> Data to use:
--- START ---

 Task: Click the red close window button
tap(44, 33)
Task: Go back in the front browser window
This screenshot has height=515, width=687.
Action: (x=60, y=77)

--- END ---
--- START ---

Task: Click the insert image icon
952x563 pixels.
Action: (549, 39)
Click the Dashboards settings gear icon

--- END ---

> What is expected: Among the preceding records, how many lines include the word "icon"? Reply with the number only.

> Task solution: 2